Similarly, Du Bios el al. is another study included in the first but not
the second analysis (included population was stage IIB to IV). Of their
cohort, only 79.6% were staged as IIIB to IV. In comparison, all
patients reported by Chang et al. were staged as IIIC (23), all patients
reported by Eoh et. al. were stage IIIC-IV (16), and 94% of patients
reported by Paik et. al. were stage IIIB-IV (18). In addition, LION
trial did not present subgroup results based on disease stage.
Therefore, study design may not be the only contributing factor, and OS
benefit of sysLA may be associated with more advanced stages, including
stage IIIB or IIIC, compared to earlier stages, including stage IIB.
Unfortunately, specific studies on stage IIIB or IIIC are too few to
draw a direct conclusion. Therefore, it seems that although LION study
provides the most robust level of evidence, our current results may
warrant further assessment/subgroup analysis that narrows the spectrum
toward more advanced stages specifically stage IIIB, IIIC.
Unlike women who received adjuvant chemotherapy, there was clearly no
survival benefit of sysLA among women who received neoadjuvant
chemotherapy regardless of disease stage. Therefore, neoadjuvant
chemotherapy seems to omit need for sysLA if ever needed. This outcome
may reflect either that: (1) neoadjuvant chemotherapy provides
therapeutic benefit that deems sysLA unnecessary, or (2) selected
patients for neoadjuvant chemotherapy who responded to treatment may
still yield a poor prognosis that limits survival benefit of sysLA.
However, recent evidence reflects that prognosis among women with
advanced ovarian cancer receiving neoadjuvant chemotherapy is non
inferior to adjuvant chemotherapy after surgery (6, 48). Given surgical
complications of sysLA, these findings raise a question whether
neoadjuvant chemotherapy may be considered in women with stage III-IV to
avert sysLA if the latter is anticipated to improve survival.

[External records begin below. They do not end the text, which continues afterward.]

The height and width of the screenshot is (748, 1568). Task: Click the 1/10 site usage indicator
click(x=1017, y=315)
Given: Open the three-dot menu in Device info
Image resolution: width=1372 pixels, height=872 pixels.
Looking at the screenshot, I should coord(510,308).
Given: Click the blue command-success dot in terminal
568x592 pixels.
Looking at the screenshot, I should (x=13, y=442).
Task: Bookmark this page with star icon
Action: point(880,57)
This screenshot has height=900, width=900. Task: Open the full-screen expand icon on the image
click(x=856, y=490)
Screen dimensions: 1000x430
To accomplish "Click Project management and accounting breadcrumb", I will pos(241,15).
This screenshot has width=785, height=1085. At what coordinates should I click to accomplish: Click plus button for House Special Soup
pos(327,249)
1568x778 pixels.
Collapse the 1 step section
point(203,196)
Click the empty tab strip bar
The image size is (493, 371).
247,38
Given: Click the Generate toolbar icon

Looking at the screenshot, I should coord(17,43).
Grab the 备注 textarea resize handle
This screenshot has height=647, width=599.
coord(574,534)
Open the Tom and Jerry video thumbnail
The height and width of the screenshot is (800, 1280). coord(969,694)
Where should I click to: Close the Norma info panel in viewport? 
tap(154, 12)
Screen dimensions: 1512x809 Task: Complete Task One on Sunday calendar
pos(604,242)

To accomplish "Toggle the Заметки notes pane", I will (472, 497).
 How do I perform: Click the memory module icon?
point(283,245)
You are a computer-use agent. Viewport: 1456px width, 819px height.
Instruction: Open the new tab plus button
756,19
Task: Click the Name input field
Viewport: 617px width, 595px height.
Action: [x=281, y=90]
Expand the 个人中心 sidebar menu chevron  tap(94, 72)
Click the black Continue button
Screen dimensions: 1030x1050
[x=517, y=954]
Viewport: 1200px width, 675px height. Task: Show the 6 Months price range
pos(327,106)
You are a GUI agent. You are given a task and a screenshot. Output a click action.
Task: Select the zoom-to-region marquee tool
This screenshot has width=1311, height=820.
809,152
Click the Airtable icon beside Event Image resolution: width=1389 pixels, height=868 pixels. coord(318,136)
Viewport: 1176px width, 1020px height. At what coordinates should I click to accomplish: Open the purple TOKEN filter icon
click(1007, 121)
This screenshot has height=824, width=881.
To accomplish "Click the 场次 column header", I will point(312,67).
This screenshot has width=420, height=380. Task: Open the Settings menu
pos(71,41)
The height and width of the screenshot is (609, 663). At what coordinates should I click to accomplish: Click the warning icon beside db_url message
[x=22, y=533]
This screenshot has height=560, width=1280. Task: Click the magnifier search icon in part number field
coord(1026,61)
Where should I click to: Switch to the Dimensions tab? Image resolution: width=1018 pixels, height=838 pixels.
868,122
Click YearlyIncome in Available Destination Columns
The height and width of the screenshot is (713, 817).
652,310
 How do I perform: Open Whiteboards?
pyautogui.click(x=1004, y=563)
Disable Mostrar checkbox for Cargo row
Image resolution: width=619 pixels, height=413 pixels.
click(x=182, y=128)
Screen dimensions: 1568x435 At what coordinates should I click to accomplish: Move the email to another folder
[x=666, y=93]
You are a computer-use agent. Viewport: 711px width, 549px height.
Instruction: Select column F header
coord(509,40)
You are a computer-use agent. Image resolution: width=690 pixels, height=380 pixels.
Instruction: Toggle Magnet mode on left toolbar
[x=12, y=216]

Our metanalysis is the first to date to evaluate intraoperative
complications of sysLA in ovarian cancer. It is of crucial importance in
determining the benefit risk of performing a complex procedure as
lymphadenectomy. Our metanalysis overcame the common limitation that
most of the previously published metanalyses faced which is
non-consistent definition of unsystematic lymphadenectomy among the
included studies by dividing the control groups into selective
lymphadenectomy and no lymphadenectomy groups. This meta-analysis
provides a novel and comprehensive subgroup analysis to reveal specific
conclusions.
However, this meta-analysis is limited by heterogeneity of the included
studies. Since most of the studies were retrospective, they might
contain selection and confounding biases. No subgroup analysis was
conducted with regard to histological type because of no individual
patient data or aggregate level data available. Histological subtype may
present different biological tumor behaviors and hence different therapy
lines.
In conclusion, sysLA was associated with improved PFS, but not improved
OS, in all stages of ovarian cancer. Current evidence, based on a
well-designed RCT, did not endorse a prognostic role of sysLA in women
with advanced ovarian cancer. Nevertheless, future studies on a narrow
spectrum of patients with stage IIIB and IIIC may be warranted
particularly those who received adjuvant chemotherapy. On the contrary,
women who received neoadjuvant chemotherapy did not seem to benefit from
sysLA regardless of study design or disease stage.